» **What needs to be done**:
Update everything from the line containing "Where should I click to: Open the 更多说明" down to the end of the lines: replace "clock icon" with "timer icon" and change nothing else. Omit the pictures from your answer.

» **Source records**:

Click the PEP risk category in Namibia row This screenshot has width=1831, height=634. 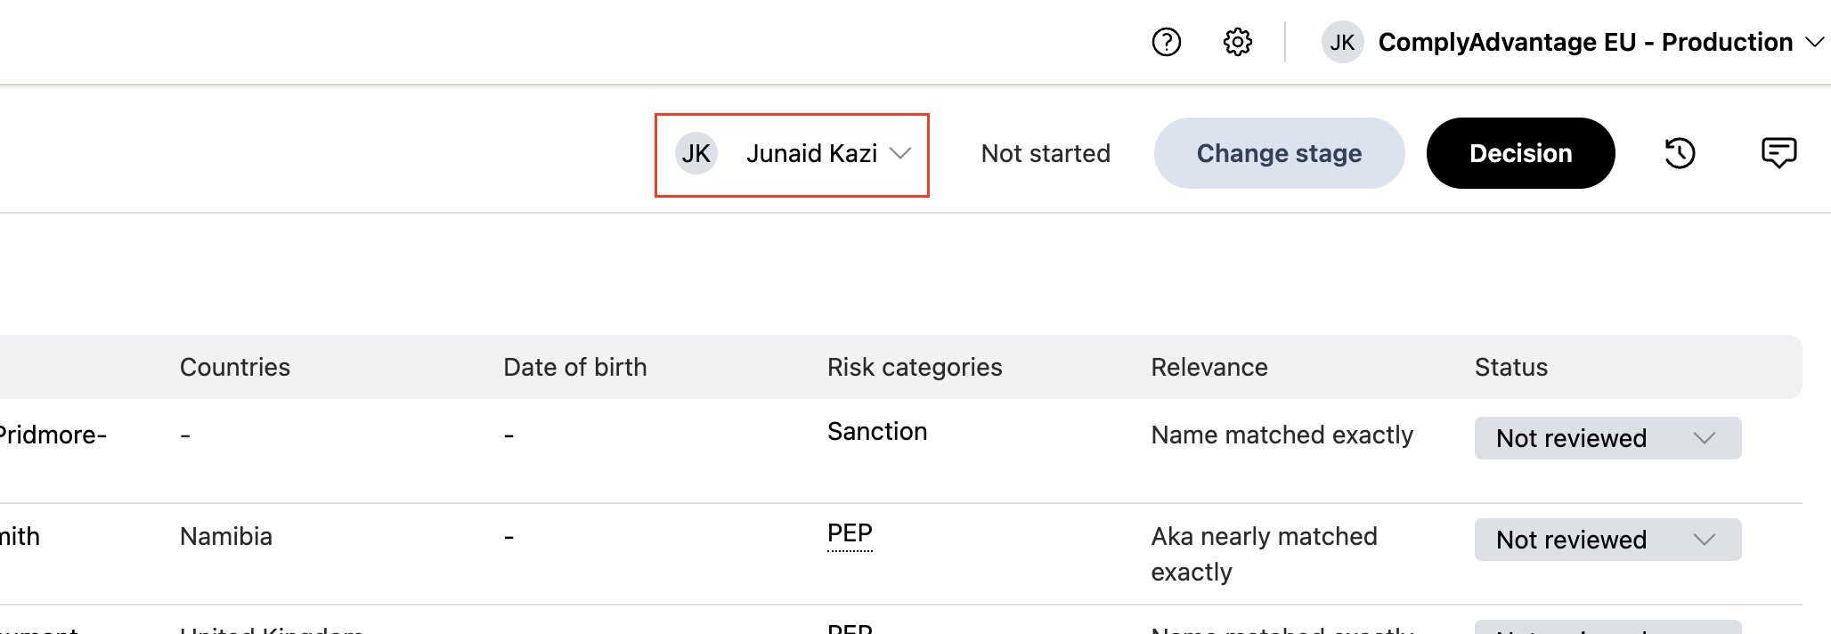(850, 533)
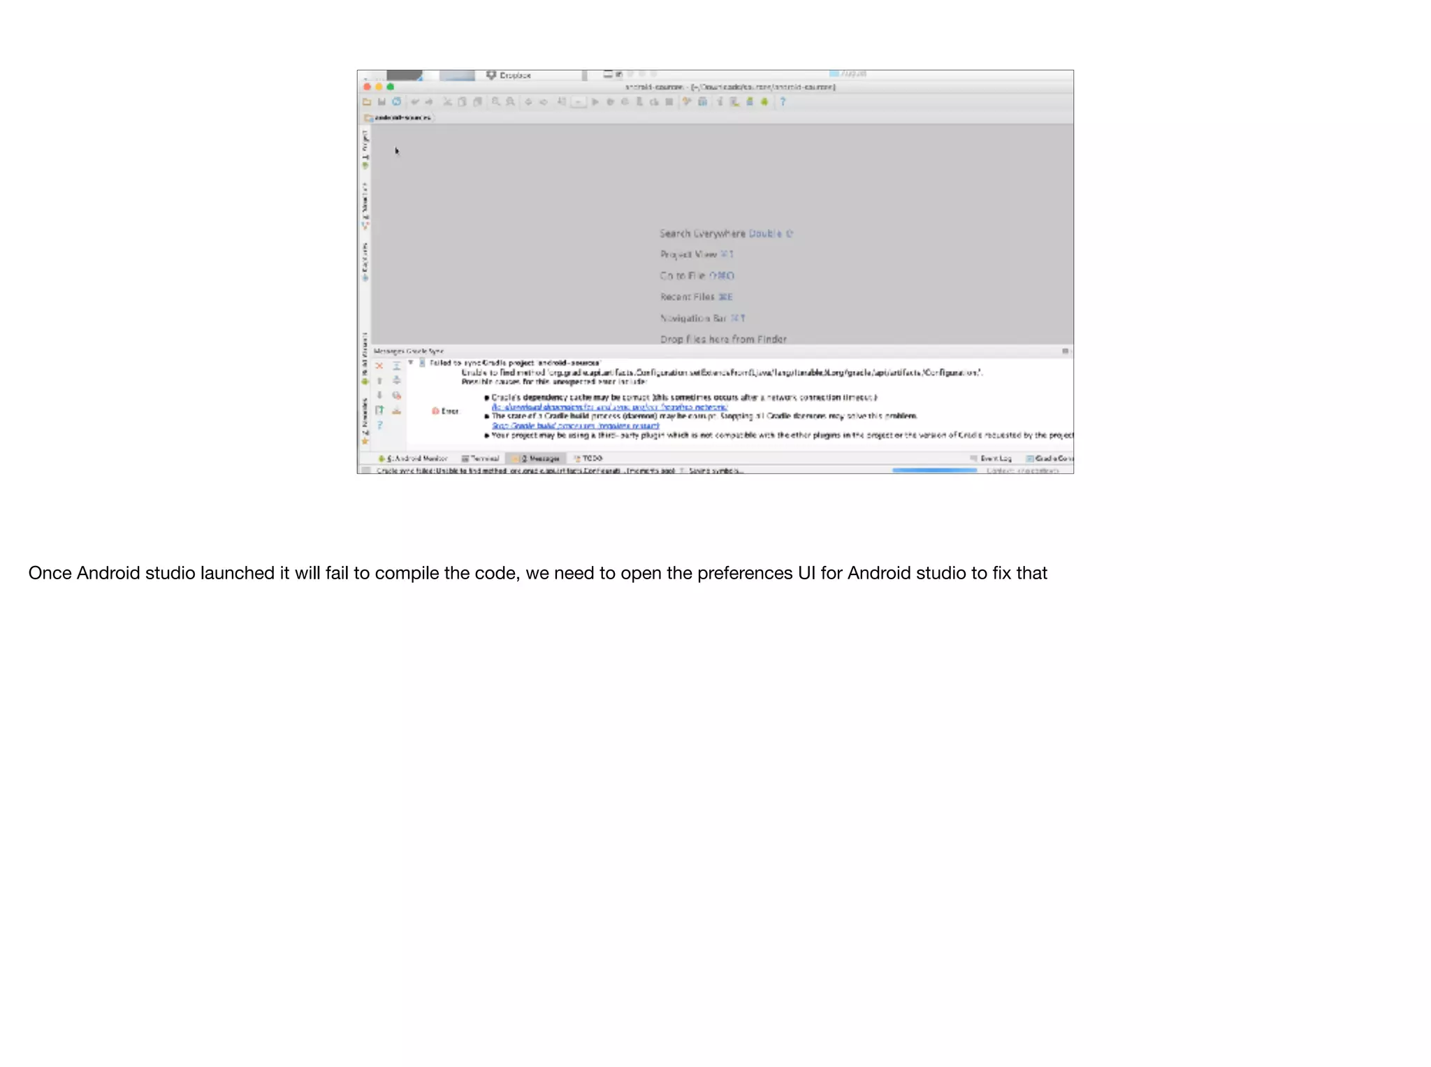Click the blue progress bar in status bar
This screenshot has height=1067, width=1431.
point(934,470)
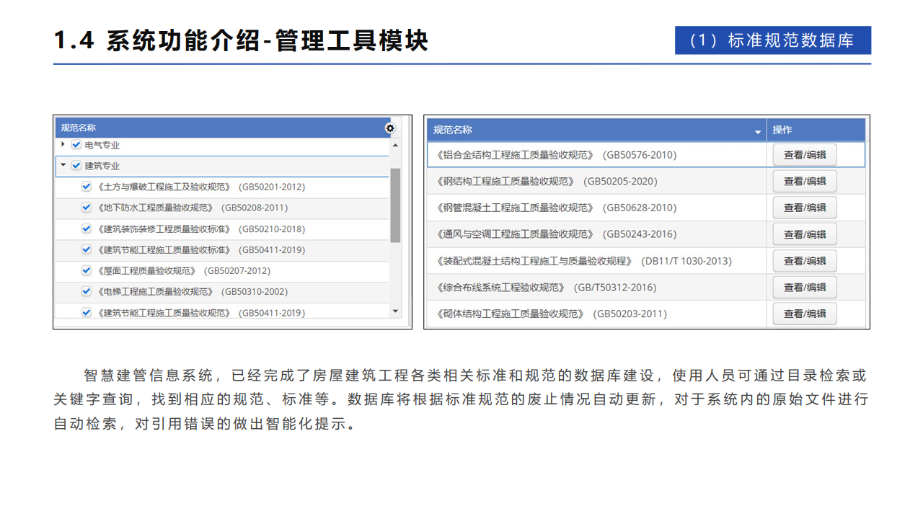The image size is (923, 519).
Task: Click 查看/编辑 for 钢结构工程施工质量验收规范
Action: pyautogui.click(x=805, y=181)
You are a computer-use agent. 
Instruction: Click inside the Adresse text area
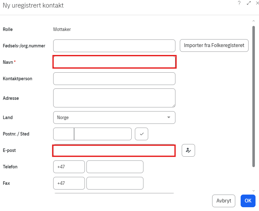click(114, 98)
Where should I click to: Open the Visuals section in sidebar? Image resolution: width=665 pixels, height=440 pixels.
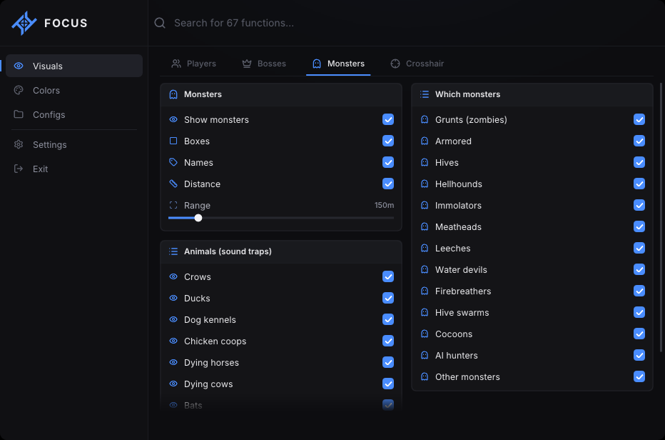pos(74,66)
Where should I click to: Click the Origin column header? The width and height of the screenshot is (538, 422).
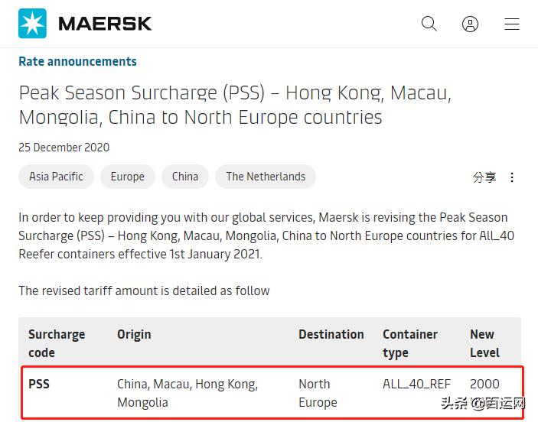(134, 335)
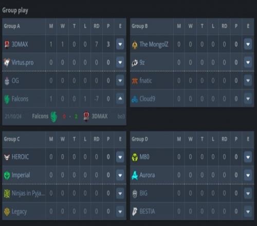Open the OG team name link
The height and width of the screenshot is (226, 257).
tap(15, 81)
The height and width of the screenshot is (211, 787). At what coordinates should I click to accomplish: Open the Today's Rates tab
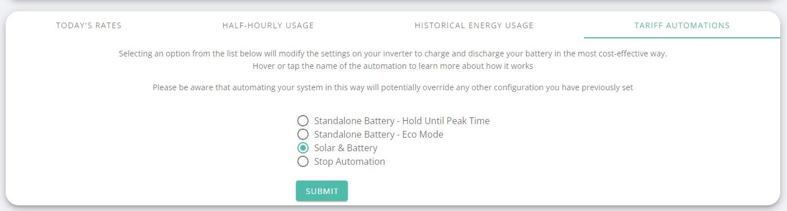click(89, 25)
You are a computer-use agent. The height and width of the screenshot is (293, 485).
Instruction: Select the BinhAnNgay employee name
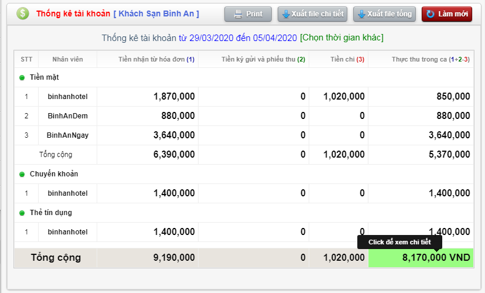coord(67,135)
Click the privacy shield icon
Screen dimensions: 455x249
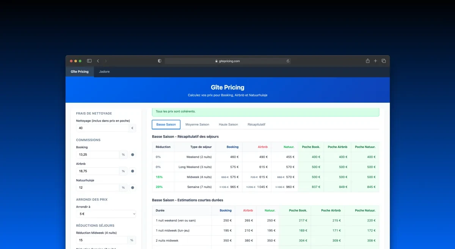point(159,61)
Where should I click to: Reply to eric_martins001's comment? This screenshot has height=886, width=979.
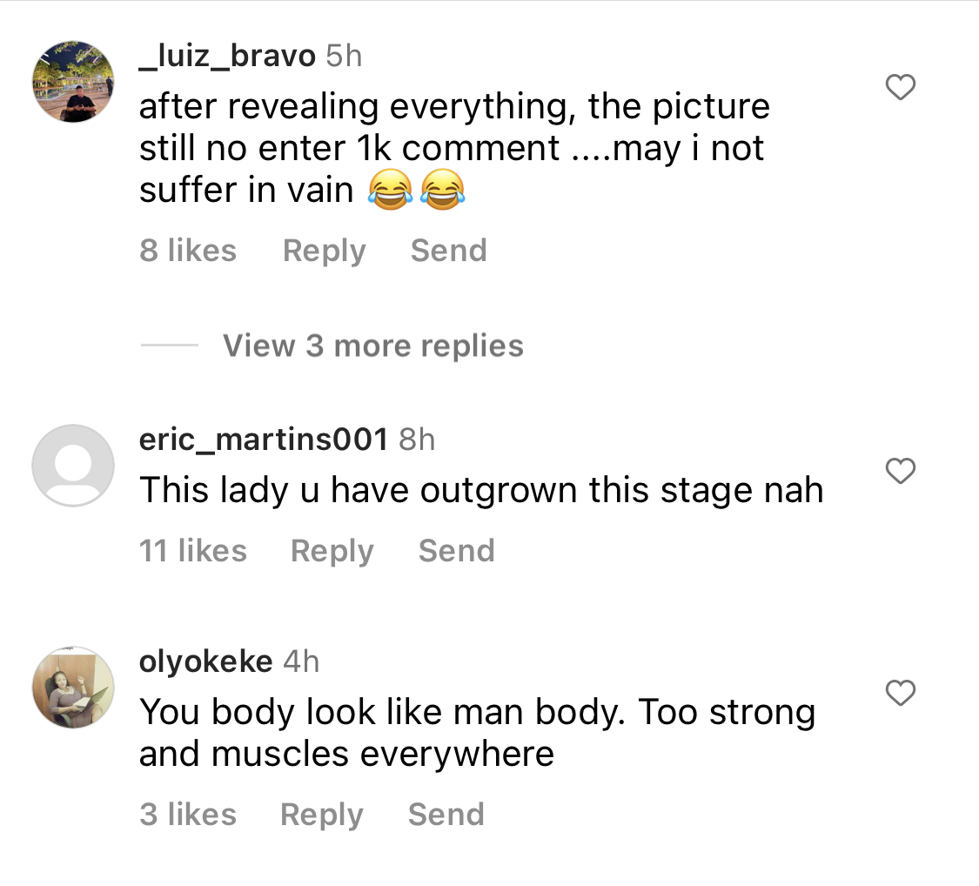pyautogui.click(x=332, y=551)
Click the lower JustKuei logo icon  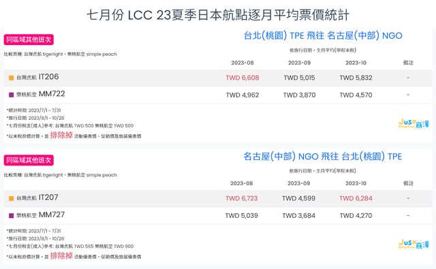[414, 244]
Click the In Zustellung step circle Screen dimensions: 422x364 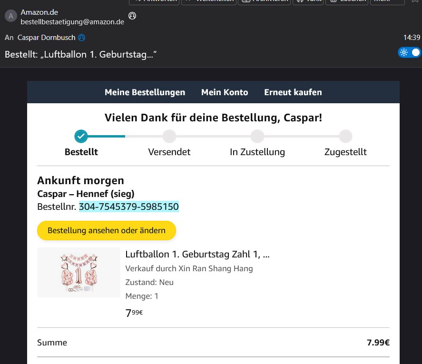pos(257,137)
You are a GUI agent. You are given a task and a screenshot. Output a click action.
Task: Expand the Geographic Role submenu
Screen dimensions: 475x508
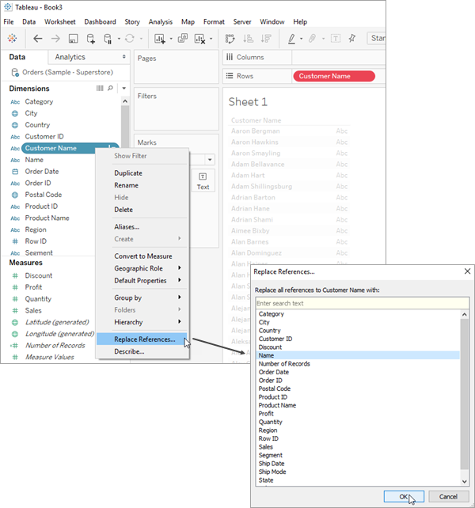143,268
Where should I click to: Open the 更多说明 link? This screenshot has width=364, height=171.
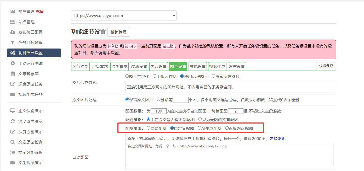point(277,138)
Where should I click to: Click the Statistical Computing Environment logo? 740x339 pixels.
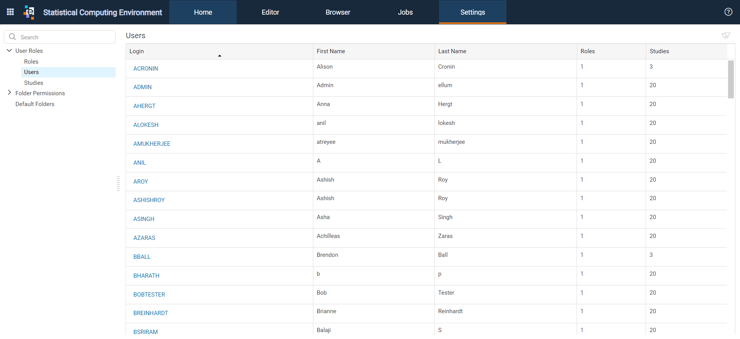(29, 12)

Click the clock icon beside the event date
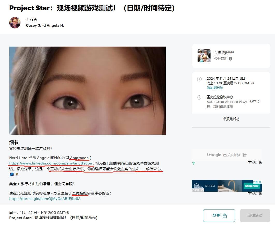point(199,79)
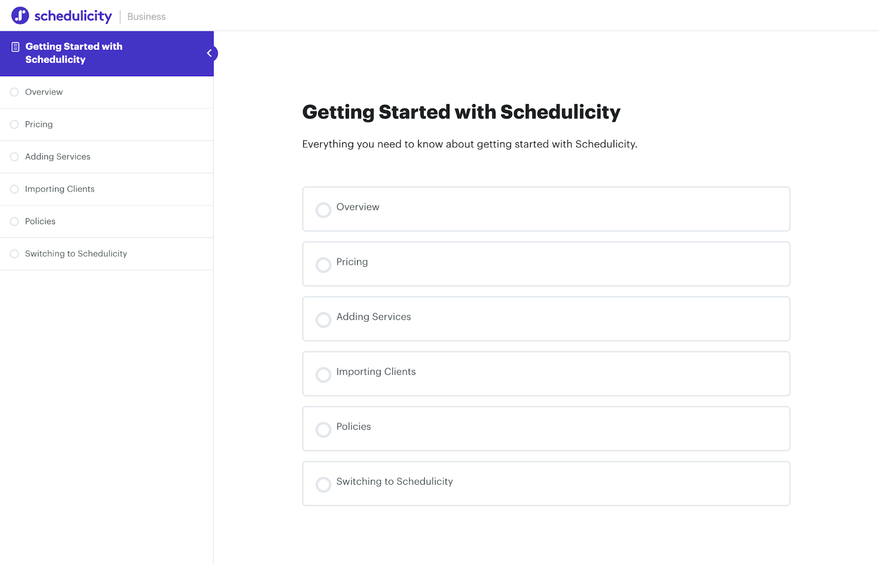Screen dimensions: 879x565
Task: Toggle the Adding Services sidebar circle
Action: (14, 157)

» **Output of the exercise**:
Where should I click to: Open the 更多说明 link? This screenshot has width=364, height=171.
point(277,138)
Where should I click to: Click the Statistical Computing Environment logo? 740x339 pixels.
(29, 12)

Click the timer icon beside the event date
point(199,79)
Screen dimensions: 879x565
Task: Toggle the Adding Services sidebar circle
Action: (14, 157)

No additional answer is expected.